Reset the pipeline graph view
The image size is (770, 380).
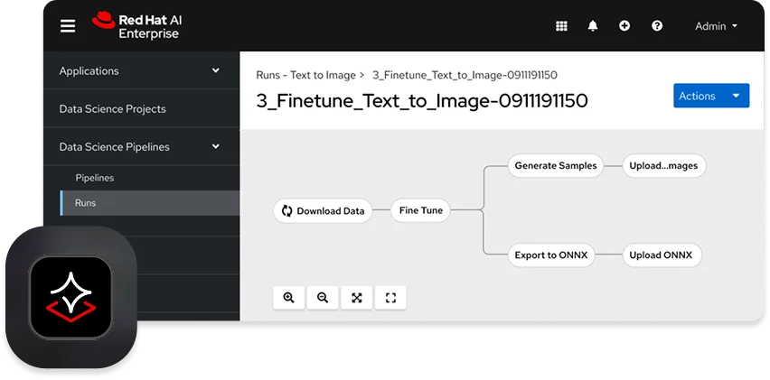click(x=390, y=298)
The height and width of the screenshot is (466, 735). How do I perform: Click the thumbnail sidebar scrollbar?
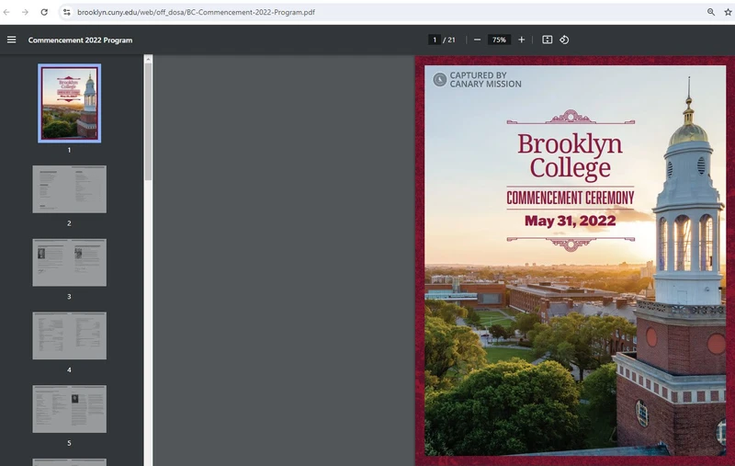tap(148, 119)
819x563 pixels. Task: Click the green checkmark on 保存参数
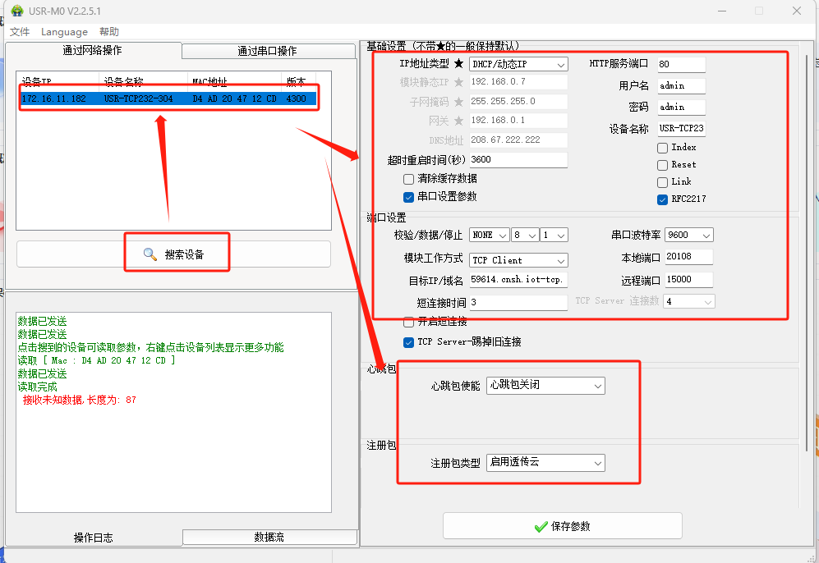541,526
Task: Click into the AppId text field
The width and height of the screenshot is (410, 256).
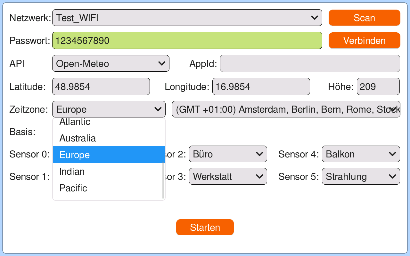Action: pyautogui.click(x=310, y=63)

---

* _WHAT IS REQUIRED_
Please repeat each record above precisely, with the pictures left out.

* _RESULT FOR THIS EXERCISE_
Reset the pipeline graph view
The image size is (770, 380).
click(x=390, y=298)
The height and width of the screenshot is (466, 735). How do I perform: Click the thumbnail sidebar scrollbar?
tap(148, 119)
819x563 pixels. Task: Click the green checkmark on 保存参数
541,526
Task: Click into the AppId text field
The width and height of the screenshot is (410, 256).
Action: pyautogui.click(x=310, y=63)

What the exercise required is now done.